Pregnant mothers pass on oxygen and nutrients to their developing babies while shuttling away waste products from the fetal blood via the placenta. Mothers also help support fetal immunity by providing them with protective antibodies. However, new research indicates that a particular form of antibodies known as auto-antibodies may move from mother to child and influence their developing brains.
Previous studies have shown that women with children who have received autism diagnoses are more likely to have autoantibodies capable of reacting with proteins in the neural tissues of the fetal brain. Autoantibodies may then trigger changes that set the baby’s brain on a path to autism.
Autism spectrum disorder (ASD) is a condition linked to impaired brain development, which has knock-on effects on an individual’s ability to communicate and socialize. People with ASD also tend to have limited and repetitive patterns of behavior.

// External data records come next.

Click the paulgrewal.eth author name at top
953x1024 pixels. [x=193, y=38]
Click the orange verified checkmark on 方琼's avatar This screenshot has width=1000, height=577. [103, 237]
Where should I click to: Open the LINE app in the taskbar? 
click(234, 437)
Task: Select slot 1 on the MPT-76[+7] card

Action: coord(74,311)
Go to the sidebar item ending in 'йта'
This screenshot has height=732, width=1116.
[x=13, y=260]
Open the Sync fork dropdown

Fascinatingly, studies in rhesus monkeys also echo these effects. Animals exposed to maternal autoantibodies in the womb later display altered brain development and abnormal social behaviors.
Now, unpublished studies presented at the 2021 Society for Neuroscience annual meeting provide additional support towards the hypothesis that autoantibodies shape brain development.
In one of these investigations, researchers induced female mice to produce autoantibodies against the CASPR2 protein encoded by a gene called CNTNAP2. This gene has been found to be linked to a variety of neurological conditions, including ASD and epilepsy.
Male offspring of these mice displayed many ASD-like behaviors, including decreased sociability, and showed evidence of atypical neurons in the brain region involved in learning and memory. The researchers found that the presence of maternal autoantibodies sent microglia—resident immune cells of the brain—into overdrive, significantly altering the course of normal brain development.
Ultimately, these and a growing number of studies looking more closely at developmental neuroimmunology could open up many new avenues for understanding the molecular basis of ASD.